Amine Haase
Unter bretonischer Flagge
»Mapping the Studio«
Die Fondation François Pinault zieht in Venedigs Punta della Dogana ein und zeigt ein weiteres Kunst-Kapitel im Palazzo Grassi
Es gibt einen Raum in den neu bezogenen Ausstellungshallen in Venedigs historischen Zollgebäuden, mit dem der neue Hausherr François Pinault Anstoß erregen könnte; in allen anderen Sälen erwartet man eher eine Liste der Preise als Emotionen. In der Mitte dieses Ausnahme-Raums sind sieben mit weißen Tüchern bedeckte Tote zu erkennen, lebensgroße Marmorskulpturen von Maurizio Cattelan, und an den Wänden hängen statuarische Mode-Fotografien von Hiroshi Sugimoto. Cattelan nennt sein Skulpturen-Ensemble von 2008 „All“, Sugimoto die Modellkleider-Serie von 2007 „Stylized Sculptures“. Der Zusammenprall der Werke dieser beiden Künstler könnte nachdenklich stimmen, er könnte anregen zu Reflektionen über Tod und Leben, über Kunst und Vergänglichkeit. Aber bis der Besucher zu diesem Raum gelangt, hat er bereits so viel an glatter Inszenierung marktorientierter Kunst gesehen, dass diese Gegenüberstellung der Marmor-Toten mit den Kleider-Fotos als blanker Zynismus erscheint.

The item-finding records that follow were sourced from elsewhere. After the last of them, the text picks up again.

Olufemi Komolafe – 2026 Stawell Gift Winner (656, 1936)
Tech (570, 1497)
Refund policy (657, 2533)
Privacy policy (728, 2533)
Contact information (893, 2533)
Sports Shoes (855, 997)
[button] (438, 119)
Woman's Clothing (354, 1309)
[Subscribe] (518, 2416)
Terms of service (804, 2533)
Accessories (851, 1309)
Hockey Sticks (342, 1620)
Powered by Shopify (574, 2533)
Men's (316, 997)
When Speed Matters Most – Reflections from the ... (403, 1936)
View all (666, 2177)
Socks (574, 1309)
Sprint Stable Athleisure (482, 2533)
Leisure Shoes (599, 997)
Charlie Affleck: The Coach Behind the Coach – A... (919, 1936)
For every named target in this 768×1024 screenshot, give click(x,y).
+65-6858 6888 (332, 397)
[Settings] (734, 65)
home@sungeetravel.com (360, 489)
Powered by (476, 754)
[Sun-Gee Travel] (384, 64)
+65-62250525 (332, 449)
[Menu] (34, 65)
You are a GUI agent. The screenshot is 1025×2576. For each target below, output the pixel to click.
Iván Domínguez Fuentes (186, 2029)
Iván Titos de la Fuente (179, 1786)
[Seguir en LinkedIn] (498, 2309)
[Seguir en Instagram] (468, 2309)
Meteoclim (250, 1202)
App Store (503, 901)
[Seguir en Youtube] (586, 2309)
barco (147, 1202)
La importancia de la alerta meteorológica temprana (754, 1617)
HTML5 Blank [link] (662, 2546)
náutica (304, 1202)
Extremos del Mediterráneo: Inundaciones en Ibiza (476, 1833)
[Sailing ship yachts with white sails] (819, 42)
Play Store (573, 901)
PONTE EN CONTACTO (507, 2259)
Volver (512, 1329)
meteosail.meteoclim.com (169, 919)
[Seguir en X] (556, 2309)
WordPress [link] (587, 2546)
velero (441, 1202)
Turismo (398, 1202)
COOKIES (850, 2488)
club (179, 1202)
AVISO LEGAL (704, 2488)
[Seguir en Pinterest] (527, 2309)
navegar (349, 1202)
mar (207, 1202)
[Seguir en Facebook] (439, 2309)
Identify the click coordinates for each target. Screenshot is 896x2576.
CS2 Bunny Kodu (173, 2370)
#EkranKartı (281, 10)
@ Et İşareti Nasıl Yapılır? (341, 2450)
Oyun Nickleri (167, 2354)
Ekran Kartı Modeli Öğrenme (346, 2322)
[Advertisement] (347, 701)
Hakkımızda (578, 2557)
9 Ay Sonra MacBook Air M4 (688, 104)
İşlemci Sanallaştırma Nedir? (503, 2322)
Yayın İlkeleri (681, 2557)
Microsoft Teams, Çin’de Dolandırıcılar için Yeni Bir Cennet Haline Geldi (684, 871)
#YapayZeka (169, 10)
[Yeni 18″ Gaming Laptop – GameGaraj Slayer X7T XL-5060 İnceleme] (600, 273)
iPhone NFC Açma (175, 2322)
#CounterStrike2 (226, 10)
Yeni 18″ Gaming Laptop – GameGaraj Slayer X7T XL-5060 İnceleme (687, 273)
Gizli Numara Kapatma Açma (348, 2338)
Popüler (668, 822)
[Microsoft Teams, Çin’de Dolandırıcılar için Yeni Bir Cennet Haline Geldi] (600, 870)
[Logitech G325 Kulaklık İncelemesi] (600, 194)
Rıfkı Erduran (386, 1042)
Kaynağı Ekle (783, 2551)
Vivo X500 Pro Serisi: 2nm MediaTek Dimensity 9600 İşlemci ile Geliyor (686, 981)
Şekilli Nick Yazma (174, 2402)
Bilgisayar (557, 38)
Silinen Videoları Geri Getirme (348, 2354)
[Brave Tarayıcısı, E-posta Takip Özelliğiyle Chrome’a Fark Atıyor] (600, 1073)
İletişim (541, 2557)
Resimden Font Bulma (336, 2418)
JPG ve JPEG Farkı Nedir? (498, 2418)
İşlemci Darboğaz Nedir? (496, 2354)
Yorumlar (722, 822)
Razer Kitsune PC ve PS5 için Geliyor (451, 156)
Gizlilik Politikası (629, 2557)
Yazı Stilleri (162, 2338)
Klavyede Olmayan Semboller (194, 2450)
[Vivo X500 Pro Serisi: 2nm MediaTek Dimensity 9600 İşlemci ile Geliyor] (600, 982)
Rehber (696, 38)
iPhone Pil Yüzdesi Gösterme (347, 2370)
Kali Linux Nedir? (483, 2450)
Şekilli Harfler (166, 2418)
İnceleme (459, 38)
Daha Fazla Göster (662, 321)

Der Vanitas-Gedanke dringt zudem so überdeutlich als Leitmotiv durch die Pinault-Sammlung und wird von den beiden Kuratoren Alison Gingeras und Francesco Bonami so strapaziert, dass er schon bald ermüdet.
Dass die für die Präsentation Verantwortlichen und die Direktorin Monique Veaute Missverständnisse einzelner Kunstwerke in Kauf nehmen, wenn nur die Inszenierung überwältigend ist, sieht man gleich zu Beginn eines Gangs durch die Dogana-Hallen. Ein raumhoher Perlenvorhang von Felix Gonzalez-Torres wird wie vor einen italienischen Pizzeria-Eingang gehängt – nur viel größer, natürlich. Die Arbeit aus dem Jahr 1992 heißt „Blood“ und wirkt so als Raumteiler…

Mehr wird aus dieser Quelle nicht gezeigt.